今回も前回に引き続き作業手順書のチェックポイントについてお話しします。
前回は
(1) 作業が不足していないか
(2) 作業の順序はよいか
(3) 前作業・後作業との関係はよいか
の3つのポイントを確認しました。これで作業の流れはOKのはずです。いよいよ人を考慮したポイントに移っていきます。
(4) 作業分担はよいか
多くの作業は、複数の人間が役割を分担して進めていく必要があります。重機オペ(操縦者)や誘導者、職長など役割を決めておくことは作業手順書の基本です。
しかし、コスト削減の折、複数の役割を一人が兼任することが少なくありません。このときについ無理な作業分担をしていることがあります。コスト重視が品質や安全を損ない、結果的に余計なコストを生じさせることがあります。

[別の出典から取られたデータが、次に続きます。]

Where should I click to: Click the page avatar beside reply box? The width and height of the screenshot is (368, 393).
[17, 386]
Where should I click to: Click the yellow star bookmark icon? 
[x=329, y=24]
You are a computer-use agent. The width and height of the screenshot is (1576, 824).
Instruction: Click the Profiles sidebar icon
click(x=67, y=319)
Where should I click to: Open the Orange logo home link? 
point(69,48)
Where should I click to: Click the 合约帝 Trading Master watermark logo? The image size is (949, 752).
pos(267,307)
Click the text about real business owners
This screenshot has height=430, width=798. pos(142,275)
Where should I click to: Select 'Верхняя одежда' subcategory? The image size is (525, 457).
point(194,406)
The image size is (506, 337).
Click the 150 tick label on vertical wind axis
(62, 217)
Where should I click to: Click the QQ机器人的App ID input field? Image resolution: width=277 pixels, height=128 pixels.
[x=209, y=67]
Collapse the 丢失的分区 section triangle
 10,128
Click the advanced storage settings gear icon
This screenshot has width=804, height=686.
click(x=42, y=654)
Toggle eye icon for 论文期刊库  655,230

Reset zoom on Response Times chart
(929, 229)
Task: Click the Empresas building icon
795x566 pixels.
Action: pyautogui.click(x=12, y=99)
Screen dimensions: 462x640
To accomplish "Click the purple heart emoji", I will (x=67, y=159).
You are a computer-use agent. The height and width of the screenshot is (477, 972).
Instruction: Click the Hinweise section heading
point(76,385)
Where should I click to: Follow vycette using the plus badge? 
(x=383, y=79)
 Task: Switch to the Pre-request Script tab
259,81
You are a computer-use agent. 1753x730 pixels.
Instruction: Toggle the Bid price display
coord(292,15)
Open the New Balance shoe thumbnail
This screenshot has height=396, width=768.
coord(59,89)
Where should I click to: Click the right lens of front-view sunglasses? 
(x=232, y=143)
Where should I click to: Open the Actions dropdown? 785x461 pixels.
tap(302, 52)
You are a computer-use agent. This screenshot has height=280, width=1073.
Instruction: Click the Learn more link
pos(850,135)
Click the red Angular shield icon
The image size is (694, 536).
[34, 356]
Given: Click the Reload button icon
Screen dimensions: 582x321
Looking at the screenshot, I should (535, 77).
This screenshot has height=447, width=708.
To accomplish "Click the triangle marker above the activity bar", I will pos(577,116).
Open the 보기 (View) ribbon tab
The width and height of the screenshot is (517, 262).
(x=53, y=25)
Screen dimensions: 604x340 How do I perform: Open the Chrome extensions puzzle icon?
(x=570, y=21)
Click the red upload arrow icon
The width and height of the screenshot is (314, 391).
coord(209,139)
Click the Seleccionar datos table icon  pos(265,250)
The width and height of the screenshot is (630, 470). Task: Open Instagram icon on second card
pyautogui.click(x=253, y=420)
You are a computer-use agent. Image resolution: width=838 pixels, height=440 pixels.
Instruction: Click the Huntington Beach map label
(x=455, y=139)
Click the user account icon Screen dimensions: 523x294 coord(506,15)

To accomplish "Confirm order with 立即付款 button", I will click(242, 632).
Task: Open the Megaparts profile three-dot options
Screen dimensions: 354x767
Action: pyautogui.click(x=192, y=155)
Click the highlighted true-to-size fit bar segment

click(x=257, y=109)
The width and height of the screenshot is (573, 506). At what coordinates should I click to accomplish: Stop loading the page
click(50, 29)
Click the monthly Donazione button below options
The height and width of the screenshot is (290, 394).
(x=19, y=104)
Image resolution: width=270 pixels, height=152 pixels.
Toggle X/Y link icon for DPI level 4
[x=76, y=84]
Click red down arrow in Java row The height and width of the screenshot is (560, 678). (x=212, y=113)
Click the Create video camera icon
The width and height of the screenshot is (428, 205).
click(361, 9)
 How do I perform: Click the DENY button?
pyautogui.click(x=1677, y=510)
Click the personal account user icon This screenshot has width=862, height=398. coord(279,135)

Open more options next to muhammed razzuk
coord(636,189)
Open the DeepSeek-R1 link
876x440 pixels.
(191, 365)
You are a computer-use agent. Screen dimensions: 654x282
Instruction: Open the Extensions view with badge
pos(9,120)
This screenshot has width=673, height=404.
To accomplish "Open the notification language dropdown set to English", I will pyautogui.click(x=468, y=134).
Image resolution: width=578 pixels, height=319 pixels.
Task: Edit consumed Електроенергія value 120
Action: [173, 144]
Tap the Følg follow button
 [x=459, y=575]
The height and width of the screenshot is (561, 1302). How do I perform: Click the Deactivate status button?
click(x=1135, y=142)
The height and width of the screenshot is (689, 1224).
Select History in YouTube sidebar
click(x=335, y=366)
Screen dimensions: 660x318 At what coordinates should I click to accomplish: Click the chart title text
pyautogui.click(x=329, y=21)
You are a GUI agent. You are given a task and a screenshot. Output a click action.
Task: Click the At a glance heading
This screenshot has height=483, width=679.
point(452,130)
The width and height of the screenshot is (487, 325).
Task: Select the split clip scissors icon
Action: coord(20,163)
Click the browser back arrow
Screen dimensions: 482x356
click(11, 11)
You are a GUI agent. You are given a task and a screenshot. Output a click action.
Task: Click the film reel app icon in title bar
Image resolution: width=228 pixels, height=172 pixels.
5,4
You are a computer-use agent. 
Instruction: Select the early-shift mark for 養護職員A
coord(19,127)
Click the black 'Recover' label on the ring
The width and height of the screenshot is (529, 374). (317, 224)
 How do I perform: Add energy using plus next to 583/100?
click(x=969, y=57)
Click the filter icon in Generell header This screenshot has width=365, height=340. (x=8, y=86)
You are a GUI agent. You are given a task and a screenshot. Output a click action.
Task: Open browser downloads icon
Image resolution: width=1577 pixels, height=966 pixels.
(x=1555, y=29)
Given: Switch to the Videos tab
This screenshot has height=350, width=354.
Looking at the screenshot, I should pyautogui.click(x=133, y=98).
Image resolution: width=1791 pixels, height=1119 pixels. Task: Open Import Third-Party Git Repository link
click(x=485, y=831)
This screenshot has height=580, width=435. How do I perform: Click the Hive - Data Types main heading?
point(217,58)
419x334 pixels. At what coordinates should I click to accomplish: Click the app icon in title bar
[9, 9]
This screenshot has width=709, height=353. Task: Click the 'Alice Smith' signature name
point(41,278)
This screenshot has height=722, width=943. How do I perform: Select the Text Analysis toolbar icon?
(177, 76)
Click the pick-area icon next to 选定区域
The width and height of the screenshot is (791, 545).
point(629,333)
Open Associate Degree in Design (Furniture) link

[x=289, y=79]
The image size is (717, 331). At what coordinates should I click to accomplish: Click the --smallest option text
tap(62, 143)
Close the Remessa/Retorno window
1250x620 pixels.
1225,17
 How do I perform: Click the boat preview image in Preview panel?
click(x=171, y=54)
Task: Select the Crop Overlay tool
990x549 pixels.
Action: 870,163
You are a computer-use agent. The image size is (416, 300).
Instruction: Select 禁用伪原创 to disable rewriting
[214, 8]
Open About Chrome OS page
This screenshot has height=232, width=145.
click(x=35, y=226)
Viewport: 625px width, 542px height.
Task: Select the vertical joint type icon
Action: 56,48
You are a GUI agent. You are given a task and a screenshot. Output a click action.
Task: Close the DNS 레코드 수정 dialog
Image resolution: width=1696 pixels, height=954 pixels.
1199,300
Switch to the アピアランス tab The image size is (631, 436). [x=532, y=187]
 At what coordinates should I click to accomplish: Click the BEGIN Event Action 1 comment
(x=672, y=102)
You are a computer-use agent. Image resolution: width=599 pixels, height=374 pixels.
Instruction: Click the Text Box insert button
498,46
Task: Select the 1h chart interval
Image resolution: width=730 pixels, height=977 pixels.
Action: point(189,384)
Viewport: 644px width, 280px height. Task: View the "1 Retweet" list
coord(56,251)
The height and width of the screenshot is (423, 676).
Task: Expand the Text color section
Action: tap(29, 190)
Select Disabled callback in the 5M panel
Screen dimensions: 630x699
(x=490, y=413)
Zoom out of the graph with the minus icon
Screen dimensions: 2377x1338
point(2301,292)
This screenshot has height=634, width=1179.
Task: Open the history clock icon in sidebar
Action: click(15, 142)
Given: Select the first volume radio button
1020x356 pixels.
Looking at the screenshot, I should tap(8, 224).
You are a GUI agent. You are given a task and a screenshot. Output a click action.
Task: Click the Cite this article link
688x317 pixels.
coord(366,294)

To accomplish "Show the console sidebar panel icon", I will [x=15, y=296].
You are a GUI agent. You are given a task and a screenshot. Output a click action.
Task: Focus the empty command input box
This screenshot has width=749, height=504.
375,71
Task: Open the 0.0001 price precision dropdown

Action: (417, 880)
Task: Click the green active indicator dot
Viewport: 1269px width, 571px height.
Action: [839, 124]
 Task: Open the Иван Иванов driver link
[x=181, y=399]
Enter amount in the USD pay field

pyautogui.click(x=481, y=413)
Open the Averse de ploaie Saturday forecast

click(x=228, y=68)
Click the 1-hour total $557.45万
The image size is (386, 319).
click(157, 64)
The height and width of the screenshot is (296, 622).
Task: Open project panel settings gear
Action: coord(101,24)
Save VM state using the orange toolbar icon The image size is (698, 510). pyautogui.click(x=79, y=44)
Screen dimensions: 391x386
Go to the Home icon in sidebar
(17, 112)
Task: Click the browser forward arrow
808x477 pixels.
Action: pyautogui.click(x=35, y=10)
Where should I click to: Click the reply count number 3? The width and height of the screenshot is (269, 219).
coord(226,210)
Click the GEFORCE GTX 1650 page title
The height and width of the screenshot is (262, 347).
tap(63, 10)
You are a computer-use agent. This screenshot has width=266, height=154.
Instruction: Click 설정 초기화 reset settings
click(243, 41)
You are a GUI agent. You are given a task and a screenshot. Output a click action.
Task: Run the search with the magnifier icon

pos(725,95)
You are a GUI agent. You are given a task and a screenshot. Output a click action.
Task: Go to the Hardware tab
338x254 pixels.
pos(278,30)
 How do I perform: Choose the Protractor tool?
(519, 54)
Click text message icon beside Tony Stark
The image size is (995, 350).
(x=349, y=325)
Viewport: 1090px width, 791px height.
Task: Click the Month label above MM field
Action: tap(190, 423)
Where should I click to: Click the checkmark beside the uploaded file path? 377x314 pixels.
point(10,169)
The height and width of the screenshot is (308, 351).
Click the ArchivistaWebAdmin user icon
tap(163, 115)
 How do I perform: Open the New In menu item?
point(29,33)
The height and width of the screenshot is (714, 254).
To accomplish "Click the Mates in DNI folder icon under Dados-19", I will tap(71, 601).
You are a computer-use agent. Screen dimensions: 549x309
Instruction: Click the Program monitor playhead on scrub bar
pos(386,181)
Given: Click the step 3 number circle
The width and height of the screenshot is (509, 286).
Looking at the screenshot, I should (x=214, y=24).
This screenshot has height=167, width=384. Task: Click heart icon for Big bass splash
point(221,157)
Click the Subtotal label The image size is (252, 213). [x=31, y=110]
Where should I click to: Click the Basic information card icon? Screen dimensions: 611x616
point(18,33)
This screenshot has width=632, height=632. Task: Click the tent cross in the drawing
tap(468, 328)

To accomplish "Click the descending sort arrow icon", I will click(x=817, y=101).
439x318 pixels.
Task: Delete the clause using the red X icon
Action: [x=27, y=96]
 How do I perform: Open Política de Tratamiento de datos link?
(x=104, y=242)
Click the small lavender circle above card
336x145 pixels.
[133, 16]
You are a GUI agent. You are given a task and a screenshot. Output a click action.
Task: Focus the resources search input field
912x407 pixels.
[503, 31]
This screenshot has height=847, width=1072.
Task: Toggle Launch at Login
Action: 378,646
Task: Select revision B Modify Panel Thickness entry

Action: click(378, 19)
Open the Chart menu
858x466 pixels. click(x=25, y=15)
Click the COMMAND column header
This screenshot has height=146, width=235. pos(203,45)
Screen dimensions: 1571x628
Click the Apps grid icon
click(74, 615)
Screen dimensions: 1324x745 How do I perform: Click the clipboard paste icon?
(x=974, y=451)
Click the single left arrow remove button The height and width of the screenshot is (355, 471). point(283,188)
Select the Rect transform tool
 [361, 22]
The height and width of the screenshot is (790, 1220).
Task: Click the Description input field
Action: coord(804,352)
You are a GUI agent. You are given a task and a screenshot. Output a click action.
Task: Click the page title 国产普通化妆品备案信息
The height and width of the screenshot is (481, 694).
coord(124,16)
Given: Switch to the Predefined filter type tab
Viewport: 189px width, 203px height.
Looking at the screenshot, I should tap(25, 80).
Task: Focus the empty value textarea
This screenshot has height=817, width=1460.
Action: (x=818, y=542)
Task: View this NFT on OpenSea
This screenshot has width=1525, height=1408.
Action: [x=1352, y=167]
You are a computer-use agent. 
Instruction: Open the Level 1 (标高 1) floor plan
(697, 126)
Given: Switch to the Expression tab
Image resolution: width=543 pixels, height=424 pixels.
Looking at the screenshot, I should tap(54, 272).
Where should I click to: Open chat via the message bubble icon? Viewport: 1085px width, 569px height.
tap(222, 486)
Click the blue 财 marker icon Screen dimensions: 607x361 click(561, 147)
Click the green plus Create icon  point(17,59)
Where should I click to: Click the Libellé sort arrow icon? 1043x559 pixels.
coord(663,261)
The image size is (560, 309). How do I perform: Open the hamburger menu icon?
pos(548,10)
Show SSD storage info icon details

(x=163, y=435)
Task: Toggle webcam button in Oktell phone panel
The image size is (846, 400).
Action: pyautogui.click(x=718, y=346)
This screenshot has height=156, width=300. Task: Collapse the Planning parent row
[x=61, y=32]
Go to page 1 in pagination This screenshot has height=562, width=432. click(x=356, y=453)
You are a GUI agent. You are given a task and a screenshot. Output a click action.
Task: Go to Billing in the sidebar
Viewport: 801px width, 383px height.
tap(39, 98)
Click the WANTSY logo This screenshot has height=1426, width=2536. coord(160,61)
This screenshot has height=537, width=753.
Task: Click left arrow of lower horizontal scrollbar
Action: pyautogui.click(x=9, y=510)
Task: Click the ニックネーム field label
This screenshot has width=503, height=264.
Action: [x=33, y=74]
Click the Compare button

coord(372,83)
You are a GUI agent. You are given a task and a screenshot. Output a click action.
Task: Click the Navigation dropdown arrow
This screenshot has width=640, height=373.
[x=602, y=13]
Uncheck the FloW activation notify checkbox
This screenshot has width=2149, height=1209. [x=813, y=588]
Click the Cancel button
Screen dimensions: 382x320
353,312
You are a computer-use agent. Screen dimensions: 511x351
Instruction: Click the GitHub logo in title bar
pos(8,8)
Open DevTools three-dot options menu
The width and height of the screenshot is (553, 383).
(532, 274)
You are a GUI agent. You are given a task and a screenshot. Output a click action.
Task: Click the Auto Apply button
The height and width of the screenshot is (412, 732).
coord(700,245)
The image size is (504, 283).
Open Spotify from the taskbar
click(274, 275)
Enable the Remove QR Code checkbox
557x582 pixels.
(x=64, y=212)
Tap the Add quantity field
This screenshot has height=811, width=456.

事前に内容を確認し、兼任すべきでない役割の明示や最少作業人数を決めることにより、おかしな作業分担をさせないようにしましょう。
(5) 判断基準、分岐基準は明確か
作業の中には天候や作業時間の区切りなどで進めるべきかどうかの判断基準を決めておく必要があります。コンクリート打設や終業前の盛土などがそれにあたります。また、作業規模によって行うべき作業が変わるような分岐基準を設ける必要のあるものもあります。
基準の最大のポイントは、検査ややり直しを最小限に食い止めるように設定するということです。全体工程や後工程の関係上やむをない決断をするにしてもそれはあくまで例外処置で基準に従った作業を行うことで思わぬ問題をお粉さないようにすることが大切です。
(6) ムリ・ムダ・ムラな作業はないか
作業の流れも人の分担も基準も大丈夫ならば、いよいよ内容そのものが今のままでいいかを考えることになります。その最初はムリ・ムダ・ムラな作業を探し出すことです。ムリ・ムダ・ムラの捉え方はいろいろありますが、品質の観点からするとムリは目標品質を確保しにくい作業、ムダは目標品質以上に手間をかけている作業、ムラは一定の品質が確保しにくい作業といった感じです。
特にムラは作業員の質や作業環境に左右されることが多いため、対策が難しいですが、機械化を検討したり、環境条件の整備などを明記することで対応します。ムリは増員や分担見直し、ムダは品質や安全の条件を決め、それが確保できる内容まで作業を減らすといった対応を考えましょう。
(7) 改善すべき作業はないか
ムリ・ムダ・ムラ以外にも前述した機械化やプレキャスト・ユニット化で対応できる作業もあります。IT化による改善もゼロではありません。GPS搭載や3次元CADによる丁張作業削減等もその例です。
作業手順書は1回作ってしまうとついつい見直しを忘れがちです。ひどいと実際作業と違う内容になっているものもあります。チェックポイントを定期的に確認しながら、内容を修正することを忘れないでください。